On the first night we fell asleep in our sleeping bags in one of the many small, man-made caves hacked out of rock over the centuries past. The old friend we were visiting had become a born-again Christian. Him and his friends’ conversation around an open fire about the works of Christ and his followers, continued into the early hours of the morning.
The next day we wandered around the ancient buildings and alleyways like so many have done before. There was constant beckoning to buy from the endless stalls that made up the market. That combined with the sudden appearance of an extremely holy building, tomb or rock was incredibly fascinating.
Although it was dirty in many places, it was also so alive. Just like other cities, it had its own personality and atmosphere that you could feel and breath in. Of course, its history and the very buildings that had silently witnessed so much meant that most tourists and quite a few who chose to live there, were there to give their heart and soul to their religion.

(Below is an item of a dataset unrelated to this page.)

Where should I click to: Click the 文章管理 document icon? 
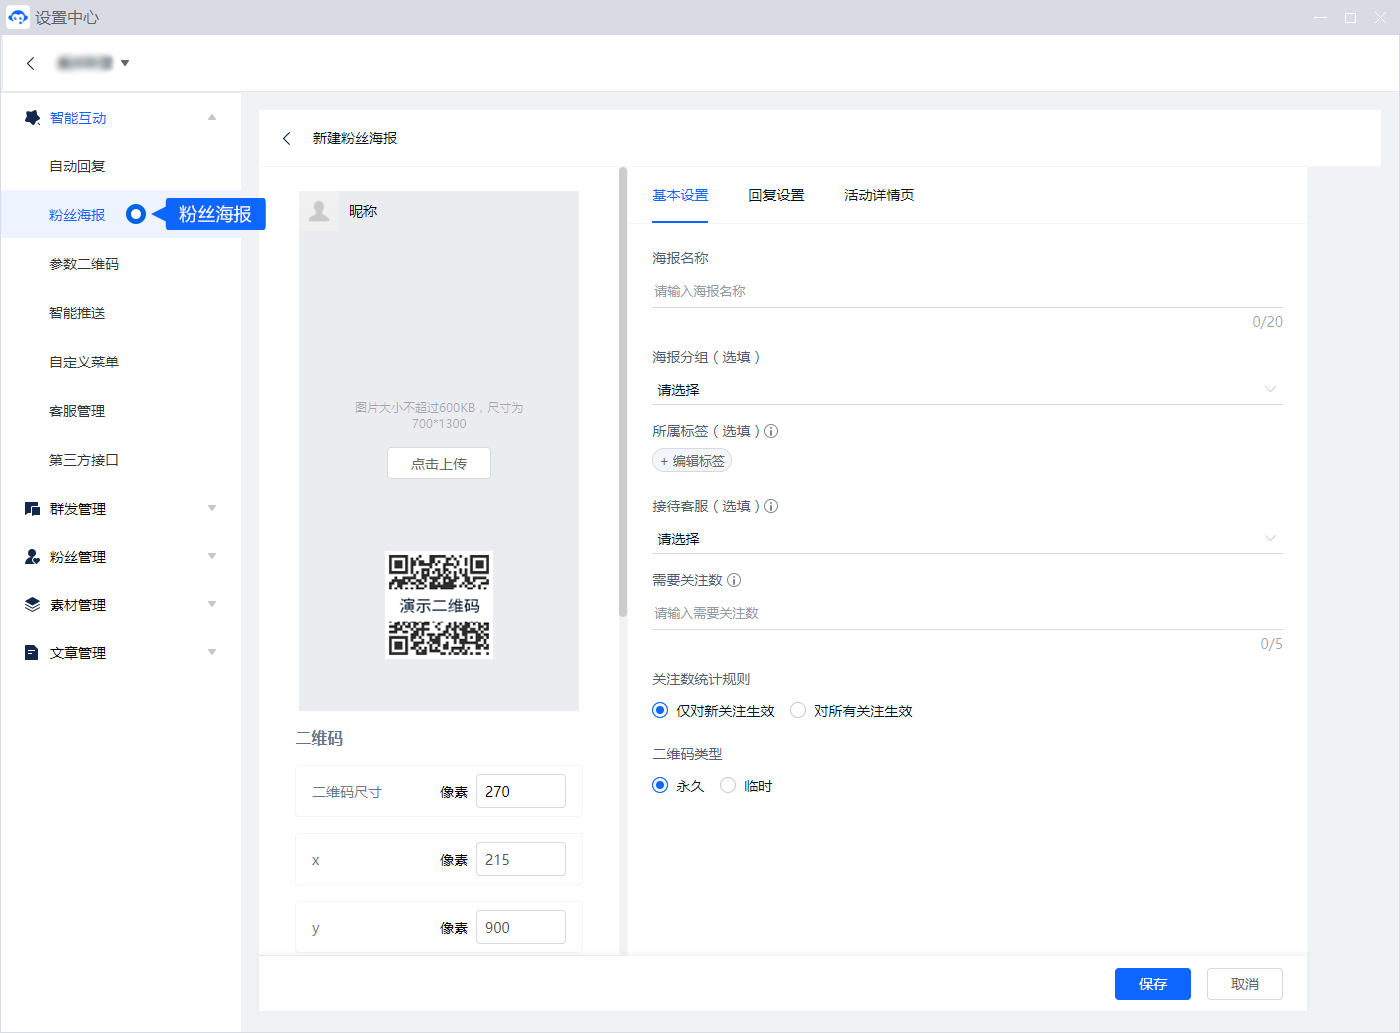(x=32, y=653)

The day passed as we stumbled upon symbols or buildings that told a story of ancient times. However, when later at night the tourists had gone, we were invited to a café where the more down on their luck residents went for conversation and drink. As I sat with my girlfriend, a local happily told us about each person who came through the rickety door.
To mention just a couple:
There was an drunk man who came in with a sheep on a leash. I was told he considered it to be his wife. Another showed me lash marks over his back received after being caught trafficking drugs over the border. It was a strange, wild place that reminds me of the alien bar in the first Star Wars film.
The second and last night we were invited to see a religious teacher. We sat around a table listening to him reading and discussing the Christian holy manuscripts. Once back in the cave, we again finally fell asleep to the soft conversations of four or five devoted religious followers around that open fire.
By the time we left, I was fascinated by how Jerusalem was so spiritually important. Uplifting to some and yet just another place to live for others.
Although I found this ancient and holy city fascinating, it was the fire inside the people who lived there, or visited on religious pilgrimages that interested me the most.
In its own way the ancient City of London is similar. It has also witnessed much adventure and drama brought on by people’s beliefs, challenges, loves and hates. In fact, I have come to realize that people don’t just get embroiled in the adventures of life, no, they’re the adventure itself!
It is this concept, along with each character’s individual personality, all set within the walls of the prison City of London that I hope to gradually bring to the fore for you, by the end of the Game Hunter series.